__Task prompt__. Copy exactly the line containing "Post a GIF using" and each line after it to the end of the listing, and output nothing else.

__The data__.
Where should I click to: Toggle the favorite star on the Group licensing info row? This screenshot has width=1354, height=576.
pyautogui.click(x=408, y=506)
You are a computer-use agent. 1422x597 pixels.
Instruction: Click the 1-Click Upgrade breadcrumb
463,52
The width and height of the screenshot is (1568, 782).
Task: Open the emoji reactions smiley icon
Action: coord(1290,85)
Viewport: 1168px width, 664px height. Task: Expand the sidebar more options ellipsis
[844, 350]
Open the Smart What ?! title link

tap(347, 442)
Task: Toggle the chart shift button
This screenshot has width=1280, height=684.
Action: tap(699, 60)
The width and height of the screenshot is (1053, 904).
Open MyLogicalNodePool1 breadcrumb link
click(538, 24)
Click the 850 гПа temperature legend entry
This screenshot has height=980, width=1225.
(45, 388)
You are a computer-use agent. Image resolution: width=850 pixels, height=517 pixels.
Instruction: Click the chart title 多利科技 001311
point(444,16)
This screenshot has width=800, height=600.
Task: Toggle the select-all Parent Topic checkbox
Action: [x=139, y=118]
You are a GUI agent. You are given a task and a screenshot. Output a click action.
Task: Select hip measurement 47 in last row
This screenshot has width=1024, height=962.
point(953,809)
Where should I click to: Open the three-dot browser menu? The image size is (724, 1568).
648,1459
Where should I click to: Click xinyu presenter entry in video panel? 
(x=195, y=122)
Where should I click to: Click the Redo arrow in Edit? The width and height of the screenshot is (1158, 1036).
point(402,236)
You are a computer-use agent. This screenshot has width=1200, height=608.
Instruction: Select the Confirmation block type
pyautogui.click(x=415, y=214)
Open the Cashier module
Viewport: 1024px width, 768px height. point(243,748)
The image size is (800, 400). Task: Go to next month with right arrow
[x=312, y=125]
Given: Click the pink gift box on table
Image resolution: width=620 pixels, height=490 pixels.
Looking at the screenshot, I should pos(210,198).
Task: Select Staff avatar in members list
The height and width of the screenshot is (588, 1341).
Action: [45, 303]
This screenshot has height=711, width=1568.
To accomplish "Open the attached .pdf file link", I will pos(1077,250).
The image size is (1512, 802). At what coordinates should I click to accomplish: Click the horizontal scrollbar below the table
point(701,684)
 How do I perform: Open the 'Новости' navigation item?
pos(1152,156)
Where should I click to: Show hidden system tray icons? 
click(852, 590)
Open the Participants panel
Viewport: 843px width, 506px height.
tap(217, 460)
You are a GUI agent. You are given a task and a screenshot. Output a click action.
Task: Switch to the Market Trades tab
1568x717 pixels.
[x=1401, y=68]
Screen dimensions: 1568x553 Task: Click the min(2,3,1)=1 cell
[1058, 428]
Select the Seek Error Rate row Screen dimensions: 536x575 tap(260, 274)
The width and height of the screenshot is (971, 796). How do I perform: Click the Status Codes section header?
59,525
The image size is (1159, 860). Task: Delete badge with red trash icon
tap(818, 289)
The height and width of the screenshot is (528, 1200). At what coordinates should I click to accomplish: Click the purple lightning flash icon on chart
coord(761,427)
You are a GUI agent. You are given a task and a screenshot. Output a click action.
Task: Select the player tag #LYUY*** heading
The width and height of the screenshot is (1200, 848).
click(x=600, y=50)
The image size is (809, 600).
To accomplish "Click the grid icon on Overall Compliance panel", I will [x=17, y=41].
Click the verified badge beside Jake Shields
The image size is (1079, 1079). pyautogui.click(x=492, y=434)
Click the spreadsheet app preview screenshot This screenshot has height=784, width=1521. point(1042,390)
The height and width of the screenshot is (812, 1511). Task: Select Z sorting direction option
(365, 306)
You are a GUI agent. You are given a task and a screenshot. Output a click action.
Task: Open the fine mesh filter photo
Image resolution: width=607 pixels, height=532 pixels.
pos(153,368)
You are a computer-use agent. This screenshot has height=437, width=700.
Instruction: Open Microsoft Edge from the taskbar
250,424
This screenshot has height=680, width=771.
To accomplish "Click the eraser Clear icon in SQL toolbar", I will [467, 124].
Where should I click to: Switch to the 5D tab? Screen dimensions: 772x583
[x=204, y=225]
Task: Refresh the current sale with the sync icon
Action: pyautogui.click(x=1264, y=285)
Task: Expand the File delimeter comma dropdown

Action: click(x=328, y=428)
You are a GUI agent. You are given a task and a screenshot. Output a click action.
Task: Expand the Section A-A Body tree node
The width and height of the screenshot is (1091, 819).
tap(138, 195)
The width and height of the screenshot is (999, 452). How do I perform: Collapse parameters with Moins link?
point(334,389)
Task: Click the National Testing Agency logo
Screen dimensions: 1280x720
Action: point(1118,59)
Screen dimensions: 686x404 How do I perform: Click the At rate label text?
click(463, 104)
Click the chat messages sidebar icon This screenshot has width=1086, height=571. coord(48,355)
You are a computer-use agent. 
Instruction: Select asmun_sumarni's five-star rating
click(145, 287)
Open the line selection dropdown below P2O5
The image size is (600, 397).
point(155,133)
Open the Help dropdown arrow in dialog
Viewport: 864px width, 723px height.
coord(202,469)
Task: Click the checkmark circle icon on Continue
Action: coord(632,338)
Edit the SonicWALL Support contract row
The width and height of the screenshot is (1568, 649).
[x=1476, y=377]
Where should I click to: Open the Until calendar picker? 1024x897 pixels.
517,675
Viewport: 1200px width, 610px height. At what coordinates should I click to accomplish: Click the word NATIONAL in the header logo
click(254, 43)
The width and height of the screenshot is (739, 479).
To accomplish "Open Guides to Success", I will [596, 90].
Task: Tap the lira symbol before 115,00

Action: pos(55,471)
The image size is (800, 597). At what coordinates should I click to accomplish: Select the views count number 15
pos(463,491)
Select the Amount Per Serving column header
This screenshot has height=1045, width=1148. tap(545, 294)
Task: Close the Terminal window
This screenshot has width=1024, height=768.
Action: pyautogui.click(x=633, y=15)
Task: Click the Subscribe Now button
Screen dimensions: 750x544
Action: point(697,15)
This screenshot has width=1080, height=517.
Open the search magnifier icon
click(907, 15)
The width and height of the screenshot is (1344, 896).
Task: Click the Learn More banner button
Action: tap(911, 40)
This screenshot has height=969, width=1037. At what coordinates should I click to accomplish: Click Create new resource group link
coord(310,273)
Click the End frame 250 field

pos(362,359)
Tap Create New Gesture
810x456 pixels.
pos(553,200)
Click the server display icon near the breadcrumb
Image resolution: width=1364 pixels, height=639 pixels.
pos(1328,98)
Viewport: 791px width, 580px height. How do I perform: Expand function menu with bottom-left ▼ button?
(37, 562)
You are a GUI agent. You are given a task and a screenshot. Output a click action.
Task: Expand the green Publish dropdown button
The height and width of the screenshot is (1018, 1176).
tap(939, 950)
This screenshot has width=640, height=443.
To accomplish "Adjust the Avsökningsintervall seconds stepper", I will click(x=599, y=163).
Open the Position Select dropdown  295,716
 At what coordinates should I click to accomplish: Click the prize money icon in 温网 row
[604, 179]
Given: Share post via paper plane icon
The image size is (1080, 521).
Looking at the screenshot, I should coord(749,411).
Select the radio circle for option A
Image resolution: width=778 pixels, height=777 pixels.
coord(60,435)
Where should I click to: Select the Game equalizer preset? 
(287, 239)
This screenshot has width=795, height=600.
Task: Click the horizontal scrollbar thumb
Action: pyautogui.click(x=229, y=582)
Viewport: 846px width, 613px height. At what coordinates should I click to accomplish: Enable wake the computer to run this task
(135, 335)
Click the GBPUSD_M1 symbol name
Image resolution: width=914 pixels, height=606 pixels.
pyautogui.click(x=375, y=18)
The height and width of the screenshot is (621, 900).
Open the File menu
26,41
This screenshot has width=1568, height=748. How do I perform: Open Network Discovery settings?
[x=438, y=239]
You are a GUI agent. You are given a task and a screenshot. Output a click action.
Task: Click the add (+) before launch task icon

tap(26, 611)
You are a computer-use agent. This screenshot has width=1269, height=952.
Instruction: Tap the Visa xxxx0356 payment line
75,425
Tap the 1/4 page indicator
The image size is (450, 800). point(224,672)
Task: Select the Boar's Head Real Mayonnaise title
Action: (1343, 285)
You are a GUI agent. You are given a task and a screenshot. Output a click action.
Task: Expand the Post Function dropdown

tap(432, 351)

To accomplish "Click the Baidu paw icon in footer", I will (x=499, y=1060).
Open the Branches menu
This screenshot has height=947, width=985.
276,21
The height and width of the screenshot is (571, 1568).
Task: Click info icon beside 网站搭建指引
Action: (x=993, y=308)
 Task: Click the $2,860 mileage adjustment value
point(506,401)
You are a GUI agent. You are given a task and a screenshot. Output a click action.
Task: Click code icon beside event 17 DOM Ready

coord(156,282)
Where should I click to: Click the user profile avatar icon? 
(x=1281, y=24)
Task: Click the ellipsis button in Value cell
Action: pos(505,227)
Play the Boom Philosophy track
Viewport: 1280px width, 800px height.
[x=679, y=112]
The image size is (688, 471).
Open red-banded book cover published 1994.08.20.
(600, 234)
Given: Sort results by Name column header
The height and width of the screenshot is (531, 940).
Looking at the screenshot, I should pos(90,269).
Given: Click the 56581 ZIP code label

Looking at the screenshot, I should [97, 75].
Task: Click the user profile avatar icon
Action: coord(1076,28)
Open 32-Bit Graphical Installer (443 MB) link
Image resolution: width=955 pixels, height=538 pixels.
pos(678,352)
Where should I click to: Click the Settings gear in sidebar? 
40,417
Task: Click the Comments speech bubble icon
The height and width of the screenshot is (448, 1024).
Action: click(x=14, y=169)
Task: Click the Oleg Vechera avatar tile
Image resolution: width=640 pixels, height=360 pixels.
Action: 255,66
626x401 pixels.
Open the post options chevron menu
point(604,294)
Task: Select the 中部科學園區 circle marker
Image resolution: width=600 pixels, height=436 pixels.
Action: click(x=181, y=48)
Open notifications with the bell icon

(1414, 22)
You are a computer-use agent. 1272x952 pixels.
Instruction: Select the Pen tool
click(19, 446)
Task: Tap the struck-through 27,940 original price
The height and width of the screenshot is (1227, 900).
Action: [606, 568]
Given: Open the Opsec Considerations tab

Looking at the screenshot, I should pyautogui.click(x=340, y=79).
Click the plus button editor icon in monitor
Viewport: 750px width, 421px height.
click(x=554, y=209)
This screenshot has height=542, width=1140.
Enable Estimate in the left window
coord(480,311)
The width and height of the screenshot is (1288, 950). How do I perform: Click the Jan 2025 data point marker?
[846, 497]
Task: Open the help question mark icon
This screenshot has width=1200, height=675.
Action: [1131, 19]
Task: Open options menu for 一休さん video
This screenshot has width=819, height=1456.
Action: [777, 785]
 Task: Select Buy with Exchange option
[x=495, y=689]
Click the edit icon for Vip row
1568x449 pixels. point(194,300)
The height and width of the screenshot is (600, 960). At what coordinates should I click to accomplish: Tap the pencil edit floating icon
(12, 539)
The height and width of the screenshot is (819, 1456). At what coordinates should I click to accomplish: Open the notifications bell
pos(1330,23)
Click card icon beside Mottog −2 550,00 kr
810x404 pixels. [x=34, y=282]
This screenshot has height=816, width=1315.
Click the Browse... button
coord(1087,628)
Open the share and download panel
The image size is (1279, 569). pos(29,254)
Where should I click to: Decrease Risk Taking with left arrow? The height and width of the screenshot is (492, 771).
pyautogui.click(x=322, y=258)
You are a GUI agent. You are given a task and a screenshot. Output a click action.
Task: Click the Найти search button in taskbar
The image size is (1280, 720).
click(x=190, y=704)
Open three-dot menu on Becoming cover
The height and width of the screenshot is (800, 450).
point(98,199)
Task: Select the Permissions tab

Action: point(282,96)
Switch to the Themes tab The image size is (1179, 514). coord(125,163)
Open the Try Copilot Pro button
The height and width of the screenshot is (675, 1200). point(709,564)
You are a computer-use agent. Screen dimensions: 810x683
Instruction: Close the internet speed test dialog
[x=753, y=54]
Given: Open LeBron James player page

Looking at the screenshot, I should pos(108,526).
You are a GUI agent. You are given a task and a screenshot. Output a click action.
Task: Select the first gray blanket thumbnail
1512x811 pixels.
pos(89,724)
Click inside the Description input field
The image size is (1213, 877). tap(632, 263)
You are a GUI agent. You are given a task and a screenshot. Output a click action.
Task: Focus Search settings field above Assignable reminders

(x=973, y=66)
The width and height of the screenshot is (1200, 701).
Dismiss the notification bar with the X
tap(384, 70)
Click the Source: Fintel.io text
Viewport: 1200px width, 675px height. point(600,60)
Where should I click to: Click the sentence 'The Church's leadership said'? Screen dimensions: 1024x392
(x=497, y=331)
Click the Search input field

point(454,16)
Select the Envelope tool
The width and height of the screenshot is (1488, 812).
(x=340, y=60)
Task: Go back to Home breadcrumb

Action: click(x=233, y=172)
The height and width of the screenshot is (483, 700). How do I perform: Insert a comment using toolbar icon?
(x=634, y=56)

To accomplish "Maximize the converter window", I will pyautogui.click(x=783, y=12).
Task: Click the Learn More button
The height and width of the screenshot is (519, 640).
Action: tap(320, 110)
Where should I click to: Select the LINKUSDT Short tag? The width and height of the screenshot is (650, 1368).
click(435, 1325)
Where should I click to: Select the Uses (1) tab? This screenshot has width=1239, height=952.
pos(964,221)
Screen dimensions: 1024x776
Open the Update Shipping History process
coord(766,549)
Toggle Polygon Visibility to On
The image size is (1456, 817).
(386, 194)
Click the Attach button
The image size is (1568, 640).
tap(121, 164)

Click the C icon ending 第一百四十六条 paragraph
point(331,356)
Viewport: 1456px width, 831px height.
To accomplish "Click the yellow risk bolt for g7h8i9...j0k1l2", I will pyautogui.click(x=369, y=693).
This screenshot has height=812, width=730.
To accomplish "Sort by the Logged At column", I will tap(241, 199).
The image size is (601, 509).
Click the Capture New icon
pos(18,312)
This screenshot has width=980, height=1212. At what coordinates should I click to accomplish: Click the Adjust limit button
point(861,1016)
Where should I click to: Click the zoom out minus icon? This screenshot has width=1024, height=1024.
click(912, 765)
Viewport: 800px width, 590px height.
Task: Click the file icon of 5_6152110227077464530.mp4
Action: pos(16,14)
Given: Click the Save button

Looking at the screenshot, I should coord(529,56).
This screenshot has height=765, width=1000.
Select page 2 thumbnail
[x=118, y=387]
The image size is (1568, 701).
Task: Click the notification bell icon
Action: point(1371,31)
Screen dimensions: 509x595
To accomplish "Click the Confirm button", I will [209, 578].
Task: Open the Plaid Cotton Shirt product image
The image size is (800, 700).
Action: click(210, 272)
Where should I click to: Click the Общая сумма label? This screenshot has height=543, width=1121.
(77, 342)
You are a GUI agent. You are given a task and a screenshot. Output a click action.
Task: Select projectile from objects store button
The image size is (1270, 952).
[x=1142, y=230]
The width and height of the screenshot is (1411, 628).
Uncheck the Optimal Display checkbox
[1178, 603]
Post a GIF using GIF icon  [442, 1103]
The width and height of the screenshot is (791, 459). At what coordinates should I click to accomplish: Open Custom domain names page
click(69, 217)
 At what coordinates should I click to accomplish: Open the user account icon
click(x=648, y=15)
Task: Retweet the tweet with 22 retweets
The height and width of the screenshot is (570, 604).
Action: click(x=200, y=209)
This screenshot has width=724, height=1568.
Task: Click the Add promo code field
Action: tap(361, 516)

__Solution for this task__.
Post a GIF using GIF icon  [442, 1103]
The width and height of the screenshot is (791, 459). At what coordinates should I click to accomplish: Open Custom domain names page
click(69, 217)
 At what coordinates should I click to accomplish: Open the user account icon
click(x=648, y=15)
Task: Retweet the tweet with 22 retweets
The height and width of the screenshot is (570, 604).
Action: click(x=200, y=209)
This screenshot has width=724, height=1568.
Task: Click the Add promo code field
Action: tap(361, 516)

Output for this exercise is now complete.